Beautiful Dreamer is a fictional character appearing in American comic books published by Marvel Comics. Created by Louise Simonson and June Brigman, the character made her first appearance in Power Pack #12 (July 1985). She belongs to the subspecies of humans called mutants, who are born with superhuman abilities. 

Dreamer appeared in the first season of The Gifted played by Elena Satine.

Publication history
Beautiful Dreamer's first appearance was in Power Pack #12 (July 1985), and she was created by Louise Simonson and June Brigman.

Fictional character biography 
Beautiful Dreamer's real name and past prior to joining the Morlocks are unknown. She followed the terrorist Morlock leader Masque for a time, and committed criminal acts by manipulating others with her mental powers at his behest. However, Beautiful Dreamer's primary motivation for doing so, as with most of her fellow Morlocks, is presumed to be her desire for company and community.

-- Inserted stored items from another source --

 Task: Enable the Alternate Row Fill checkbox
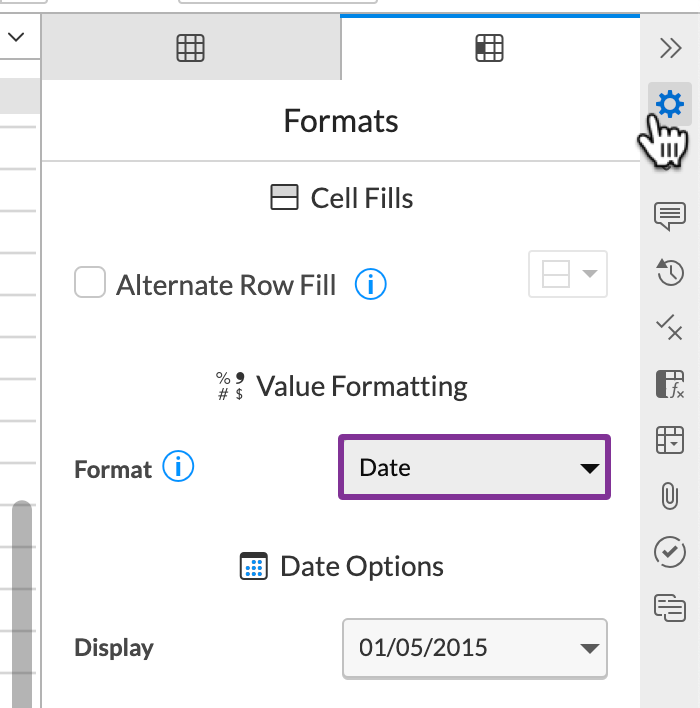click(90, 285)
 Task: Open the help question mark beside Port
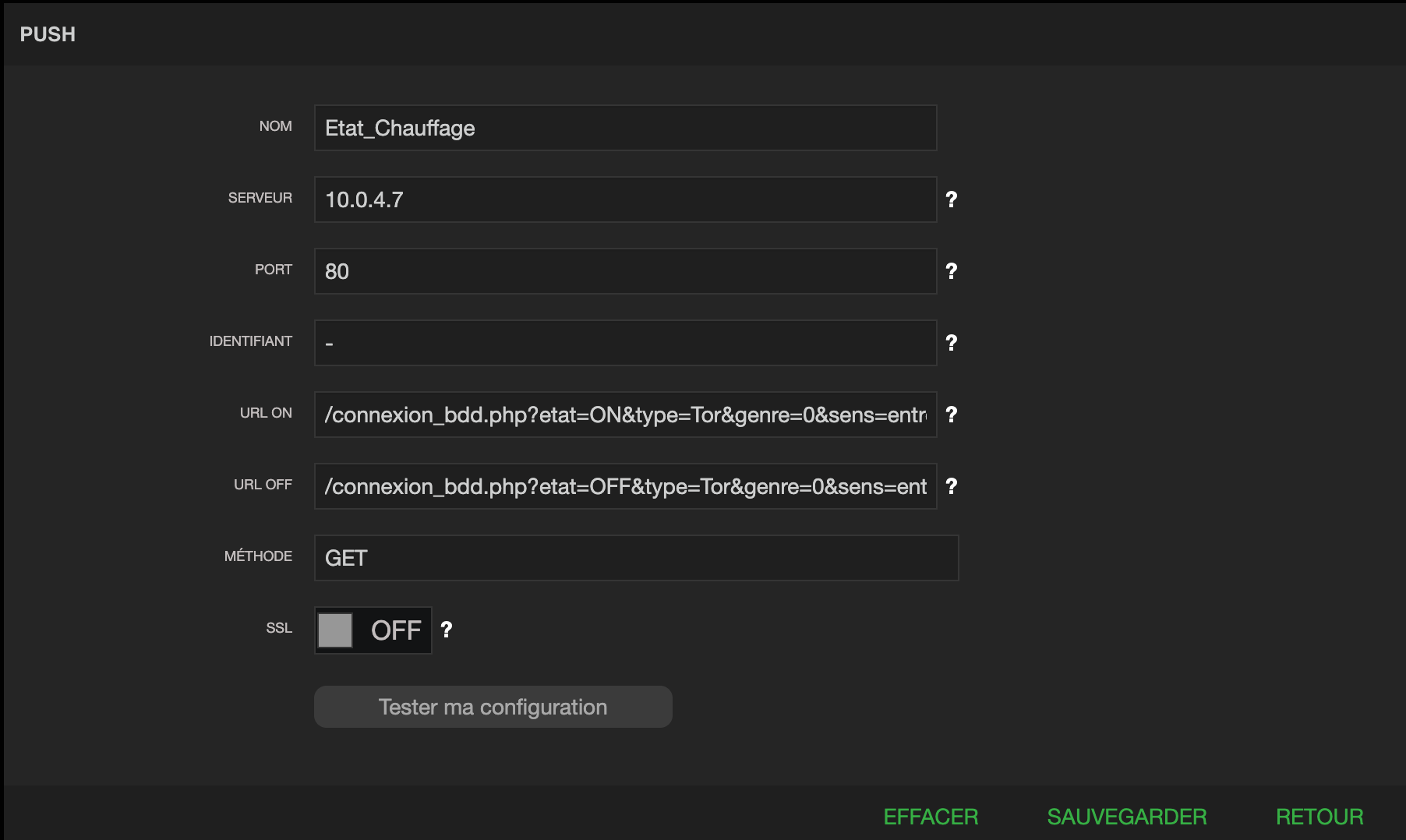point(951,271)
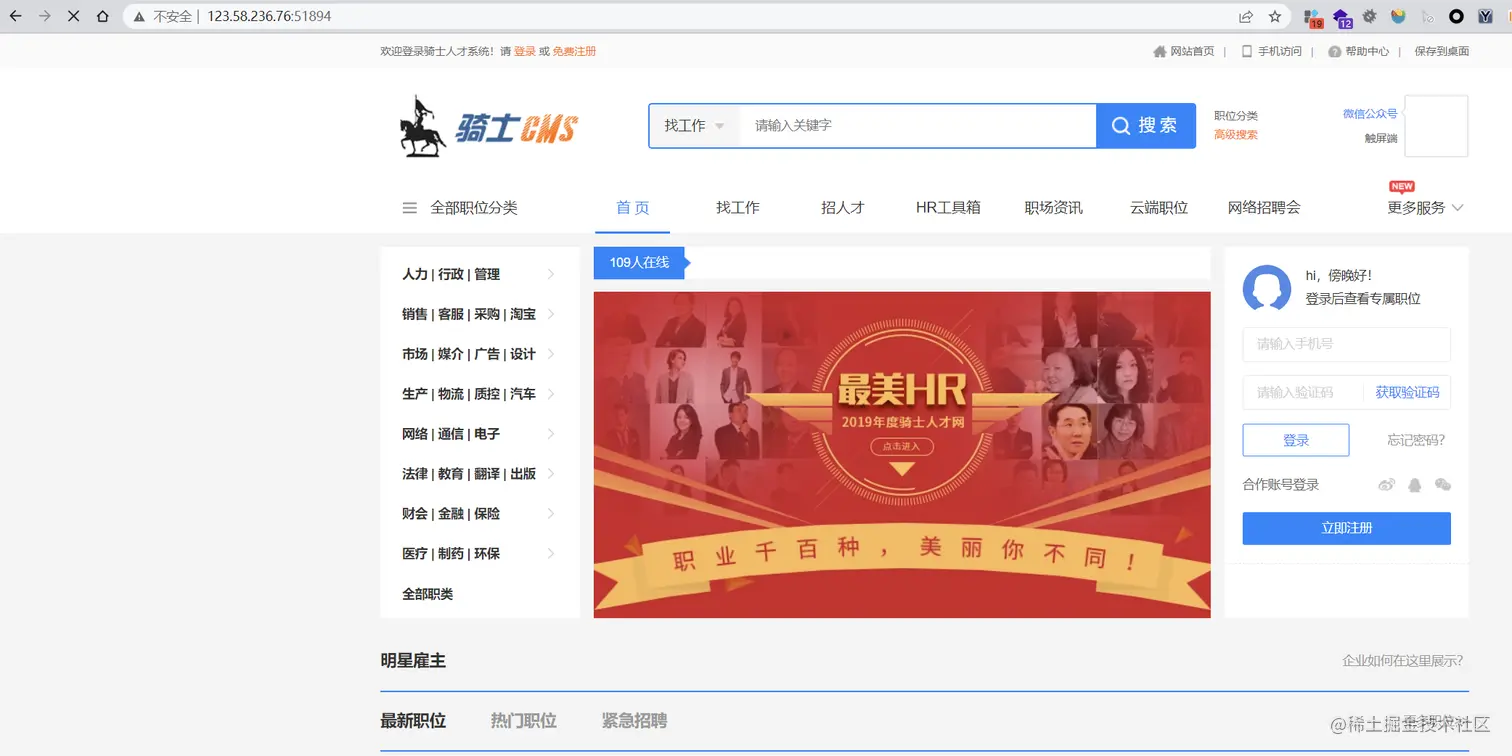1512x756 pixels.
Task: Click the browser share icon in address bar
Action: [1244, 16]
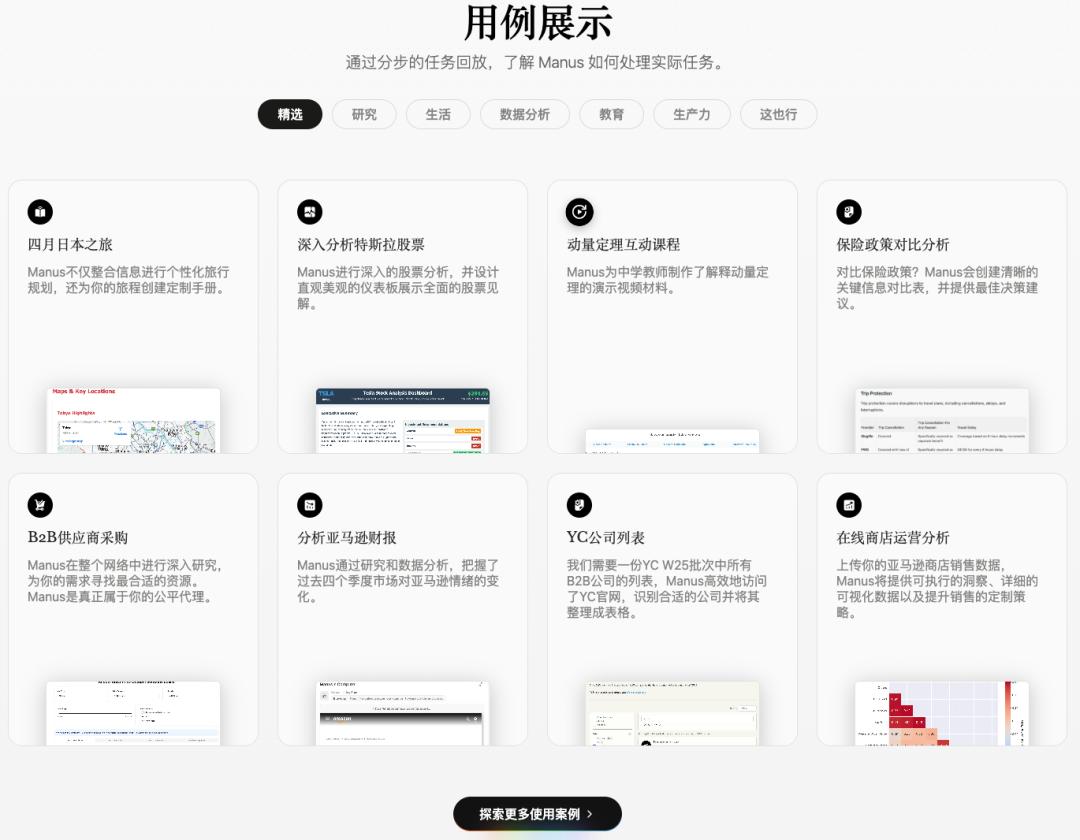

Dreamer, along with several other Morlocks, confronts the Power Pack, when the young team enters the New York City sewers to look for their lost school books. The empathic Annalee, mourning her deceased children, wishes to have Beautiful Dreamer alter the memories of Power Pack. The goal is to have the Power Pack believe Annalee is their mother. Two of the X-Men, Nightcrawler and Kitty Pryde, stop this plan.

When the Morlock leader Callisto had left for a time, Masque decides to re-implement Annalee's desires. The Power Pack's parents have their memories altered and ultimately, three of the Pack. The last member, Energizer, summons help from the X-Men. Callisto returns in time to undo the plan and Beautiful Dreamer restores the minds of all affected.

Beautiful Dreamer was among the few members of the Morlocks to survive the Marauders' "Mutant Massacre", during which most members of her community were killed. She stays with X-Factor, for a while, along with her friends, Tar Baby, Ape, and Erg.

There was a brief conflict with another group of Morlocks, as all of them do not get along. Dreamer's group eventually returns to the sewers in an attempt to create a new life for themselves.

Beautiful Dreamer is one of the 198 mutants who retained their powers after the events of M-Day.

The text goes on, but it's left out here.